Generative AI poses different barriers to entry from traditional AI models, the report noted. For example, IT pros at surveyed organizations not exploring or implementing generative AI reported that data privacy (57%) and trust and transparency (43%) concerns are the biggest inhibitors of generative AI. Another 35% also said a lack of skills for implementation is a big inhibitor, according to the report.
How to tackle AI’s barriers to entry
An IBM spokesperson said: “Companies need to set AI strategies that clearly define the problems they want to solve, make sure they have the correct data in the right place to drive those outcomes, overcome skills gaps by selecting the right people and automation tools, and incorporate AI governance from the start of their adoption process.”
For some organizations, the best approach might be starting small and targeted. “In 2024, we expect business leaders to begin analyzing and testing AI on a case-by-case basis and not paint a broad stroke,” the spokesperson said, “assuming the technology is the right tool to solve every problem. Businesses using AI for the first time will use off-the-shelf AI assistants built for specific business needs.”
AI’s impact on the workforce
Among surveyed organizations, one in five reported they do not have employees with the right skills to use new AI or automation tools, and 16% cannot find new hires with the skills to address that gap.
Companies using AI to address labor or skills shortages said they are tapping AI to reduce manual or repetitive tasks with automation tools (55%) or automate customer self-service answers and actions (47%). Only 34% said they are training or reskilling employees to work together with new automation and AI tools.
The importance of trustworthy and governed AI
According to IBM’s report, IT pros understand the need for trustworthy and governed AI, but the aforementioned barriers are making it difficult for respondent companies to put into practice.
For example, the research found that IT pros agree overall that consumers are more likely to choose services from companies with transparent and ethical AI practices (85% strongly or somewhat agree). They said the ability to explain how their AI reached a decision is important to their business (83% among companies exploring or deploying AI).
However, a startling finding was that — even as many companies already deploying AI are facing multiple barriers in the process — well under half reported they are taking key steps toward trustworthy AI, such as:
- Reducing bias (27%).
- Tracking data provenance (37%).
- Making sure they can explain the decisions of their AI models (41%).
- Developing ethical AI policies (44%).
Reducing bias starts with governance, the IBM spokesperson said. “To harness AI’s full potential and reduce bias, data and AI governance tools are essential to scale models while maintaining fairness, transparency and compliance,” the spokesperson said.
“Without these safeguards, AI outputs can be biased, discriminatory — or sometimes just plain wrong,” the spokesperson added.
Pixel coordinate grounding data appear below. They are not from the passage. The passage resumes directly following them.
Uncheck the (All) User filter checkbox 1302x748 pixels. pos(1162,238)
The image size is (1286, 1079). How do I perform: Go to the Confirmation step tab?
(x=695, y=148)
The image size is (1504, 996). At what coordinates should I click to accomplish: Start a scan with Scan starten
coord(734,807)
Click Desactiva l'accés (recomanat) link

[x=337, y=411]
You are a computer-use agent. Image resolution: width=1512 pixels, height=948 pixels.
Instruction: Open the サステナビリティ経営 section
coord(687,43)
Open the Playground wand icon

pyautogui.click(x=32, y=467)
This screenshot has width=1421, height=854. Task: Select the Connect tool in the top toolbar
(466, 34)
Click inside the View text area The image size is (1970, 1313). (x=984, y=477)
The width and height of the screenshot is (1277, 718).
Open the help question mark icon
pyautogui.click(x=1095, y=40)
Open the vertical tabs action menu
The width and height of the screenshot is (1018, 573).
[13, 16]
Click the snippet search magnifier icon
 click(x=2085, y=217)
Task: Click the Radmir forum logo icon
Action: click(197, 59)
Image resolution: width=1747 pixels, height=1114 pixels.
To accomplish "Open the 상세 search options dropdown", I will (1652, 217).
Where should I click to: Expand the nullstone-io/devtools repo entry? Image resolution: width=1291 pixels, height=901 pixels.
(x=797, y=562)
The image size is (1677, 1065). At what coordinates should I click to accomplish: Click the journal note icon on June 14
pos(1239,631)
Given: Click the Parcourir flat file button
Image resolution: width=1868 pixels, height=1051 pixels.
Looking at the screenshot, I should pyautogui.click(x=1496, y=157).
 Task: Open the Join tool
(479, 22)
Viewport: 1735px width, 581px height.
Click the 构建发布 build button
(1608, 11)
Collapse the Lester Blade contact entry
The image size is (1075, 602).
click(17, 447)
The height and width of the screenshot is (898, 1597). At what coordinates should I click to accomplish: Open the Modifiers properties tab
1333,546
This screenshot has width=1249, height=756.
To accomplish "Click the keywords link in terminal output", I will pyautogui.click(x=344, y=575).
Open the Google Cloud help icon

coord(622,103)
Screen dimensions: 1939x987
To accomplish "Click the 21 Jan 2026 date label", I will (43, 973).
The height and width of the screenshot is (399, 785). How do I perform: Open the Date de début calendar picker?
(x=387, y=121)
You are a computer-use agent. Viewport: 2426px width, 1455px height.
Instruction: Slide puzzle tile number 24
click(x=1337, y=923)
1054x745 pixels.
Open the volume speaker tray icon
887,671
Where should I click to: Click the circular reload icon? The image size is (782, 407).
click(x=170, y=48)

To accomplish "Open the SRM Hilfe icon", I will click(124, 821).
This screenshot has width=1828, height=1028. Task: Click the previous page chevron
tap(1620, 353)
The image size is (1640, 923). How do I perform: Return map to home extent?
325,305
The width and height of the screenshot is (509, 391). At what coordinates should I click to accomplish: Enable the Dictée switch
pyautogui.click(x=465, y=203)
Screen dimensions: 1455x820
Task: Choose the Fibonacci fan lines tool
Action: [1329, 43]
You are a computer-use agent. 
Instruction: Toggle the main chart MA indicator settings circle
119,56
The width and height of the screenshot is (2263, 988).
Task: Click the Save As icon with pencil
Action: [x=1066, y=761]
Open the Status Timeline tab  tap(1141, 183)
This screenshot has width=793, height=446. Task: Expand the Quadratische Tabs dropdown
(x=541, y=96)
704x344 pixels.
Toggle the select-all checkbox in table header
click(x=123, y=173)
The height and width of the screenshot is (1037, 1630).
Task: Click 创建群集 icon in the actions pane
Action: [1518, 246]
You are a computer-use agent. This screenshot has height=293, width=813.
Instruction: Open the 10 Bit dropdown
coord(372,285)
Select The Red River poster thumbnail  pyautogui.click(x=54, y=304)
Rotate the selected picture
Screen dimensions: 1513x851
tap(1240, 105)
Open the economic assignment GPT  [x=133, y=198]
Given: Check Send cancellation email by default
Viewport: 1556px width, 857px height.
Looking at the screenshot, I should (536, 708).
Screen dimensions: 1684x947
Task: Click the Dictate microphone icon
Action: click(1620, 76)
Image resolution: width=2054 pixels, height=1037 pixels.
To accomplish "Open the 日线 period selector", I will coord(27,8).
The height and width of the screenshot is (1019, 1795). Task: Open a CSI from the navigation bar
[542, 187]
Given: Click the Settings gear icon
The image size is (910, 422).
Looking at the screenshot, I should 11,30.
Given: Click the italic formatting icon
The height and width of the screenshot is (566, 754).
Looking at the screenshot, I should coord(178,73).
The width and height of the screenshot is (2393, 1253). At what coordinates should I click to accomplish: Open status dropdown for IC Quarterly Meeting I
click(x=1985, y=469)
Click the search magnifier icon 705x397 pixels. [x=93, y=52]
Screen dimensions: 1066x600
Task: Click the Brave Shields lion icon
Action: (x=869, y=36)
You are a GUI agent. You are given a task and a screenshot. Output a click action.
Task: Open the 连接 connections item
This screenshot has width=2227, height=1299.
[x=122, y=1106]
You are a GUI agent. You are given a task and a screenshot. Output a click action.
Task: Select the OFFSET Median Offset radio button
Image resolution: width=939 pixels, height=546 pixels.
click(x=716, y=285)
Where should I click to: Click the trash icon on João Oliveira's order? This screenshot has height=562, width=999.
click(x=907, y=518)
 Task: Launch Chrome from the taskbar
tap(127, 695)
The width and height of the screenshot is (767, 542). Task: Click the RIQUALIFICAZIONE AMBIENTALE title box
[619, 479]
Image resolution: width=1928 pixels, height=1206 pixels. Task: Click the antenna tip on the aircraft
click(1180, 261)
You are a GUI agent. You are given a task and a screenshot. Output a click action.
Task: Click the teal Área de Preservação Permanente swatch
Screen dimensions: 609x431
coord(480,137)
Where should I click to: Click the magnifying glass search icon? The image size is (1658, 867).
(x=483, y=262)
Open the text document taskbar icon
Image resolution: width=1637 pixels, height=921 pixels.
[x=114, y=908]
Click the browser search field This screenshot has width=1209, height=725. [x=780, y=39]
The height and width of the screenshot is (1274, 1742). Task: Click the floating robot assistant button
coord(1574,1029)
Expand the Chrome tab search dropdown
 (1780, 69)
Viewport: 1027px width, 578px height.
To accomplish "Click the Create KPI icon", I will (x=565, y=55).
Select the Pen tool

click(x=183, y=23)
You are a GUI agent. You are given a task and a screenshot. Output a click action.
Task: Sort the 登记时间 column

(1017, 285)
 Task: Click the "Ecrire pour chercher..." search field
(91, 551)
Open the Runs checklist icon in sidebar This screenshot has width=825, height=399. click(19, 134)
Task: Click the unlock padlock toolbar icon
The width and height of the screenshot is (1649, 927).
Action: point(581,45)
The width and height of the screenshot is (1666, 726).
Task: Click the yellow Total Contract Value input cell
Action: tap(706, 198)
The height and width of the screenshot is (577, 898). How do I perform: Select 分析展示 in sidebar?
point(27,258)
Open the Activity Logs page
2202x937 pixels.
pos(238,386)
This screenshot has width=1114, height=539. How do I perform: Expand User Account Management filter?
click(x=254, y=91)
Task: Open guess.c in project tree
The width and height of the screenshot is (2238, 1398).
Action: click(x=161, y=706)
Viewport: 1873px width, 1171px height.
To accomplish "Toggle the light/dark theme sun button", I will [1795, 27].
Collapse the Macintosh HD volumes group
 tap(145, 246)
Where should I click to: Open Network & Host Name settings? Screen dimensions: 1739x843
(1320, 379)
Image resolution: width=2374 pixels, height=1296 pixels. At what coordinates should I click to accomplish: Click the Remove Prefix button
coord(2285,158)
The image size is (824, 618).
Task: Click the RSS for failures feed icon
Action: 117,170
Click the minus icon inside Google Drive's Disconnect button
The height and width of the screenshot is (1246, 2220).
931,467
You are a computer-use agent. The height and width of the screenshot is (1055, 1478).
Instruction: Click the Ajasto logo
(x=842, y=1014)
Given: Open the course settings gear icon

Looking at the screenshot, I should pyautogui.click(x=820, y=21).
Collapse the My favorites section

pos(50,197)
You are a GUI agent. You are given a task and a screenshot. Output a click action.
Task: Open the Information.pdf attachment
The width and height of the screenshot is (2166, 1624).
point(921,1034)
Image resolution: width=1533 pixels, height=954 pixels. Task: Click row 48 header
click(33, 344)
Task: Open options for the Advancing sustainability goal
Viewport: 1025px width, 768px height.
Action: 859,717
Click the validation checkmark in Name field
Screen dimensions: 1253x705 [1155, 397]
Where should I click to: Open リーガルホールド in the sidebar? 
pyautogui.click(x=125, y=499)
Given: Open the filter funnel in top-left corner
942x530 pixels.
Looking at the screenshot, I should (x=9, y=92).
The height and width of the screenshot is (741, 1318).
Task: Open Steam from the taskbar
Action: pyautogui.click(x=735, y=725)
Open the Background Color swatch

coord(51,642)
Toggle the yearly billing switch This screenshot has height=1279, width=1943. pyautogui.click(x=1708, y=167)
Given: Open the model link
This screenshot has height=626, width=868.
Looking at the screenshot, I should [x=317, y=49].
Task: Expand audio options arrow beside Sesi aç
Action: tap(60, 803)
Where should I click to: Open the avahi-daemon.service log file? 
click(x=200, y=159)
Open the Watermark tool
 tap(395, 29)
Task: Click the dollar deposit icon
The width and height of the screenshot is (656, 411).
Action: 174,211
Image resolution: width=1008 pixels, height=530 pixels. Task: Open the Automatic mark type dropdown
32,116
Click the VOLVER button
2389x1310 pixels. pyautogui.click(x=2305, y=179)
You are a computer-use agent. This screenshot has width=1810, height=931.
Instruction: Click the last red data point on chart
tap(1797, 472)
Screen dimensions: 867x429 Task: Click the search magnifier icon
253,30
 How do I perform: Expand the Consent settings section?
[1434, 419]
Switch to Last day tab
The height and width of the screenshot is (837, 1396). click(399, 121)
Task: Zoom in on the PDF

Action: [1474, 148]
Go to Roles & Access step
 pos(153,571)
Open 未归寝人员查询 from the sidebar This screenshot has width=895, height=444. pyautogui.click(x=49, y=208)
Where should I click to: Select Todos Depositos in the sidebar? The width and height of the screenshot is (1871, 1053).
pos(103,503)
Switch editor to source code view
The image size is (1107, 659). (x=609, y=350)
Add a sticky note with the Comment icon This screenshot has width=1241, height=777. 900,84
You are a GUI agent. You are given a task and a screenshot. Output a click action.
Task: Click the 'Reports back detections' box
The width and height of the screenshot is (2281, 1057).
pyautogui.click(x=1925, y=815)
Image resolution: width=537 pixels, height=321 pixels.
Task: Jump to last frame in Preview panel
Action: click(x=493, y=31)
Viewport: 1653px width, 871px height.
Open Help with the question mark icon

Without the use of governance tools, AI can expose companies to several data privacy issues, including leaking proprietary data and sensitive data or infringing on copyrights. Organizations also run the risk of legal complications and ethical dilemmas, so incorporating governance from the start can help avoid problems later.
IBM’s survey methodology
IBM said the survey was conducted in November 2023 among a representative sample of 8,584 IT professionals in Australia, Canada, China, France, Germany, India, Italy, Japan, Singapore, South Korea, Spain, UAE, U.K., U.S. and LATAM.